─── EXERCISE MATERIAL

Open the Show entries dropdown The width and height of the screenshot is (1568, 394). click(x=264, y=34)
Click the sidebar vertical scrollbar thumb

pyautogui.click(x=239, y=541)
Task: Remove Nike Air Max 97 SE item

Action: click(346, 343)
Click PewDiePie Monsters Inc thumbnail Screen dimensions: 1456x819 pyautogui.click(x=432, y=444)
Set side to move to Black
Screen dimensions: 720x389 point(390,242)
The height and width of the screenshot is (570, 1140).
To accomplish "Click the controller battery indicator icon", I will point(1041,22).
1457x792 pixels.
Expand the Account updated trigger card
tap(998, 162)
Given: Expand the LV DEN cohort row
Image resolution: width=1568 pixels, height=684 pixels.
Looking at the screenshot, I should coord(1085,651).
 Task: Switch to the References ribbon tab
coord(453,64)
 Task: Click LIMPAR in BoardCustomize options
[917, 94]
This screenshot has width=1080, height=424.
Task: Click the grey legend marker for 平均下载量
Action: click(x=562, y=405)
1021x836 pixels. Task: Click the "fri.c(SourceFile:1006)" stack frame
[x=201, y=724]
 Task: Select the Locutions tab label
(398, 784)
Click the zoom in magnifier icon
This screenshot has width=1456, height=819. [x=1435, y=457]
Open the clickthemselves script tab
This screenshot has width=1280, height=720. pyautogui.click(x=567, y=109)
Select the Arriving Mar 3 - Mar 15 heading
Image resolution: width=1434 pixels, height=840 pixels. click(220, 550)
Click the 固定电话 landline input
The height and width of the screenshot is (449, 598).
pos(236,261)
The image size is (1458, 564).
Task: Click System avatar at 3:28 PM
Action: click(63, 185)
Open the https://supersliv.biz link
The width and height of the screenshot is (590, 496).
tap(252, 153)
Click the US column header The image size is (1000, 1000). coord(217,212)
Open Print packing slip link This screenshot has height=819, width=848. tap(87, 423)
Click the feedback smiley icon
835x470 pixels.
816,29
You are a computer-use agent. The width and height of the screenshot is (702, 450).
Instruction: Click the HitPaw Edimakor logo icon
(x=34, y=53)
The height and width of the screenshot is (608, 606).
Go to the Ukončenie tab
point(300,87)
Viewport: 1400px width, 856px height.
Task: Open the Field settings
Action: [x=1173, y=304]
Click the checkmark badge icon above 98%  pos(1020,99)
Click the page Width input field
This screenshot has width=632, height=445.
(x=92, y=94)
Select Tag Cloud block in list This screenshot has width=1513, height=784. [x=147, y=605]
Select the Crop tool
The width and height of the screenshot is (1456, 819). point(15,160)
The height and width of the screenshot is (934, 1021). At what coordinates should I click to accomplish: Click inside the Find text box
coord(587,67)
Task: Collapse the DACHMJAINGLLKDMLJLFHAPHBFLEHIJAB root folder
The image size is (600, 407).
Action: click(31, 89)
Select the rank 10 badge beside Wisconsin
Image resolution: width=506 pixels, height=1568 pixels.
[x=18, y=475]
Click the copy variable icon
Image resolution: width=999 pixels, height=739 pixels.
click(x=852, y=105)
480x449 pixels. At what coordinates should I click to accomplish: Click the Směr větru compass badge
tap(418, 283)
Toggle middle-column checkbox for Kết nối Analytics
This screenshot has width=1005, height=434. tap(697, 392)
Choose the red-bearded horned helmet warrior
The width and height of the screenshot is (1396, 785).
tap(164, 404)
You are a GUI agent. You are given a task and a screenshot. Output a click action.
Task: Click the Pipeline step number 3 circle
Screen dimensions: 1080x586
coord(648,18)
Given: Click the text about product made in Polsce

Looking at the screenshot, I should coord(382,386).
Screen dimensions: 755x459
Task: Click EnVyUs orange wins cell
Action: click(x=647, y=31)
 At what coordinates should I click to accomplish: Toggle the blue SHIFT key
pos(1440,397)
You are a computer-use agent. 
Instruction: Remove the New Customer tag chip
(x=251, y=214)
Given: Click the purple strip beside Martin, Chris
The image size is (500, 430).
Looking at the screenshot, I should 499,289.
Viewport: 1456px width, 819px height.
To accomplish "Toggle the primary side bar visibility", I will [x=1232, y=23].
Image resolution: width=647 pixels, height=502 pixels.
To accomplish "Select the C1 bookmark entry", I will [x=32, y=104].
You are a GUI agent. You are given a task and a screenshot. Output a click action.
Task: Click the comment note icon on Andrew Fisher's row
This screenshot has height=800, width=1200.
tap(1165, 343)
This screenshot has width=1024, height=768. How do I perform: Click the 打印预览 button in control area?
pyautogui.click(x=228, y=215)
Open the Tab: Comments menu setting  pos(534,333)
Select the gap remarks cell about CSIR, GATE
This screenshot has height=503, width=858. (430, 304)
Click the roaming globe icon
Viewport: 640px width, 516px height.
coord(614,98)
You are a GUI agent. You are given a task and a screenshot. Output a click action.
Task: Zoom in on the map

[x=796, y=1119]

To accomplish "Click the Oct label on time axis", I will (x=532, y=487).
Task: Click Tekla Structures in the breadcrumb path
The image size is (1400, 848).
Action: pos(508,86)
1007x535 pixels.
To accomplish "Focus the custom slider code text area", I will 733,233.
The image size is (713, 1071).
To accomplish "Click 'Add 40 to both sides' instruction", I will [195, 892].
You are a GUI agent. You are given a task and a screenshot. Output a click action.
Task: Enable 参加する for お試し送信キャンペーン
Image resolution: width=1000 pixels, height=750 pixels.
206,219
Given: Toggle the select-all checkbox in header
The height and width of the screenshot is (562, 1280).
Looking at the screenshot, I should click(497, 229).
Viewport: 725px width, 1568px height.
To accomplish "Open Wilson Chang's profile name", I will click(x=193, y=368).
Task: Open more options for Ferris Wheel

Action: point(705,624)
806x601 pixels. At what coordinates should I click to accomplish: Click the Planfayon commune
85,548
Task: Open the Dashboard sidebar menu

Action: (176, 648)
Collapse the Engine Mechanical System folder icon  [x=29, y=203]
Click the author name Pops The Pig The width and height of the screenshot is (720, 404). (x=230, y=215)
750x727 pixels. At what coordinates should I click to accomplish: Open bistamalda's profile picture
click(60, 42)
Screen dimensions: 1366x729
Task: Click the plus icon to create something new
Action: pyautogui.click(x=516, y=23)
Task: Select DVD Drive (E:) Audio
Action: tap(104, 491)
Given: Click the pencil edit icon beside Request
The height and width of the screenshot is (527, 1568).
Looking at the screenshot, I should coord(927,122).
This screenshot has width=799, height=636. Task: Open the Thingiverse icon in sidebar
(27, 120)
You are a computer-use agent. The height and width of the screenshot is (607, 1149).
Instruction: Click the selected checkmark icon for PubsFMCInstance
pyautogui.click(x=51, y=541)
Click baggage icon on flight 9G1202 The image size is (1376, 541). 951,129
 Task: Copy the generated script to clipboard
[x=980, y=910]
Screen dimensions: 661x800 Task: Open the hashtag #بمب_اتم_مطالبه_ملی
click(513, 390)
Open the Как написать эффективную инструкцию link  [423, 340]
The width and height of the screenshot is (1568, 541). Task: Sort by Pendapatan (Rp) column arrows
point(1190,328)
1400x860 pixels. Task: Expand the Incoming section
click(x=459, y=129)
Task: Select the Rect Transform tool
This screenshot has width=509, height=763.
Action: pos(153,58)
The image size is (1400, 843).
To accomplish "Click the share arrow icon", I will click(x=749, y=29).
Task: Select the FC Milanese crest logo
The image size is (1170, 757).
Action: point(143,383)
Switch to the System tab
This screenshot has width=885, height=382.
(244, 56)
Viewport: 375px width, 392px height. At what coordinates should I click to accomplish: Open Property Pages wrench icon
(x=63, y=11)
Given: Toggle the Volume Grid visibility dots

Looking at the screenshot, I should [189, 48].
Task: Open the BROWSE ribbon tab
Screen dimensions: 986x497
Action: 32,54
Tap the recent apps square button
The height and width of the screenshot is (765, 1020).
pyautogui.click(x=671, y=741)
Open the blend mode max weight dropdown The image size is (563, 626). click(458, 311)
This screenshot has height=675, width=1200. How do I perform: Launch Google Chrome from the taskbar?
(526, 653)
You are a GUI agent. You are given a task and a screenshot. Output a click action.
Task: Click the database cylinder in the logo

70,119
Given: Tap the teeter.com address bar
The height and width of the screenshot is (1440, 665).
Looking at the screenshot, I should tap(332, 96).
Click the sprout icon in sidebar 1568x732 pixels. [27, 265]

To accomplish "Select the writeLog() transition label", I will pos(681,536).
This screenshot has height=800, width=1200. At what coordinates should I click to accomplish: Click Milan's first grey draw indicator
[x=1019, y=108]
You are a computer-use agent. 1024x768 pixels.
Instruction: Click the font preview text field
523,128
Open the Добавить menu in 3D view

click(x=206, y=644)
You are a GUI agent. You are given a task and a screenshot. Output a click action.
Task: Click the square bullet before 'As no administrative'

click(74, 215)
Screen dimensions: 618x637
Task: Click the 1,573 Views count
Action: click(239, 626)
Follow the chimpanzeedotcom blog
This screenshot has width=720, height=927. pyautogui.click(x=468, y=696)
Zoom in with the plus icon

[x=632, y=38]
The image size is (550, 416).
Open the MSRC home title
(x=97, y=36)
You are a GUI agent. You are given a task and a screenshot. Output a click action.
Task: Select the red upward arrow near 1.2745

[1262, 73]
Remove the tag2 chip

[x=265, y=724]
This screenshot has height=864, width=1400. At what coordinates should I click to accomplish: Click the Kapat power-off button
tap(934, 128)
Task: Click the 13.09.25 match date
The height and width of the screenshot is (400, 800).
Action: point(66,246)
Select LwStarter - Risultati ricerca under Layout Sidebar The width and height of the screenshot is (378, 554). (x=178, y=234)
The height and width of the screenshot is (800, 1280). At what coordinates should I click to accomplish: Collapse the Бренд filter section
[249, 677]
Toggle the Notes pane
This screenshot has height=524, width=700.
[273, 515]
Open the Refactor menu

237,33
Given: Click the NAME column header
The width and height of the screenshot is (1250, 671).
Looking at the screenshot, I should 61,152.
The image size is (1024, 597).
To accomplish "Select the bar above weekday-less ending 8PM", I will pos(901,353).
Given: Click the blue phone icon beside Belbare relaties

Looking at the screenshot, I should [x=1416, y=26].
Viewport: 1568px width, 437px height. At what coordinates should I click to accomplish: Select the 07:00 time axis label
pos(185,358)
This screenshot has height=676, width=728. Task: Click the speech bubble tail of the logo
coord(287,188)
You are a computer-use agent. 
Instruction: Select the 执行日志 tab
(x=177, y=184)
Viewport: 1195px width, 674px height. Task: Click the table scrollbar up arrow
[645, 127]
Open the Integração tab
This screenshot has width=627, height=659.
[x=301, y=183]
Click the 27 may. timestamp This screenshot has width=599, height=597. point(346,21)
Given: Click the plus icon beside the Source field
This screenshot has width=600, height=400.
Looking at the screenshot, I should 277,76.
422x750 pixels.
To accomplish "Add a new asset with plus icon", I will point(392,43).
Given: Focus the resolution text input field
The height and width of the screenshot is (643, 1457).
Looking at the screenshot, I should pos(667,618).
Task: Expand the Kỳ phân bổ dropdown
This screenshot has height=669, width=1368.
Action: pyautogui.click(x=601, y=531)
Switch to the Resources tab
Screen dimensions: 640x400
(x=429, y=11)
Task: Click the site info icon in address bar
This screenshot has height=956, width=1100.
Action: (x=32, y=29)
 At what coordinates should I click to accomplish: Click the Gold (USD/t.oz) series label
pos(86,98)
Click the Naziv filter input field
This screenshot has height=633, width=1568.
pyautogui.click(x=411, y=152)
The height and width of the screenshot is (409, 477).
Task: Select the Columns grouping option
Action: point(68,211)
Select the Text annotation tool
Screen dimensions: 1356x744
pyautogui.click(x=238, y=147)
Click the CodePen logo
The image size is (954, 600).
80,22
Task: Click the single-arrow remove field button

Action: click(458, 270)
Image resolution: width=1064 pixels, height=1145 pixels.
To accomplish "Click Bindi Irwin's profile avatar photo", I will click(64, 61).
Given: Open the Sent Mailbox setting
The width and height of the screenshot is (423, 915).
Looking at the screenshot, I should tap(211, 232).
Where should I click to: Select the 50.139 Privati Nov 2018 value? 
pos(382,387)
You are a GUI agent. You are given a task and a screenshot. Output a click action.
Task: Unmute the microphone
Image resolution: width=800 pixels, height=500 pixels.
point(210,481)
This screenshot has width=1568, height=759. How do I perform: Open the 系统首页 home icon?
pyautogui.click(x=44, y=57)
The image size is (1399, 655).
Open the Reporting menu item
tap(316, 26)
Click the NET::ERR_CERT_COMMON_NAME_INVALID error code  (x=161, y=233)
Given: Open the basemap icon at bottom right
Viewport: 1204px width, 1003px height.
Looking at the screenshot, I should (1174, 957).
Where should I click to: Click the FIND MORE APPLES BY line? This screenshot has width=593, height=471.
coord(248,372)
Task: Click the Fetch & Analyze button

──────

WHAT IS NEEDED » Look above for the line holding "The height and width of the screenshot is (570, 1140)." and the line holding "Given: Expand the LV DEN cohort row", then output exactly those two lines and every line between them, nothing more.

ANSWER TO THIS EXERCISE »
The height and width of the screenshot is (570, 1140).
To accomplish "Click the controller battery indicator icon", I will point(1041,22).
1457x792 pixels.
Expand the Account updated trigger card
tap(998, 162)
Given: Expand the LV DEN cohort row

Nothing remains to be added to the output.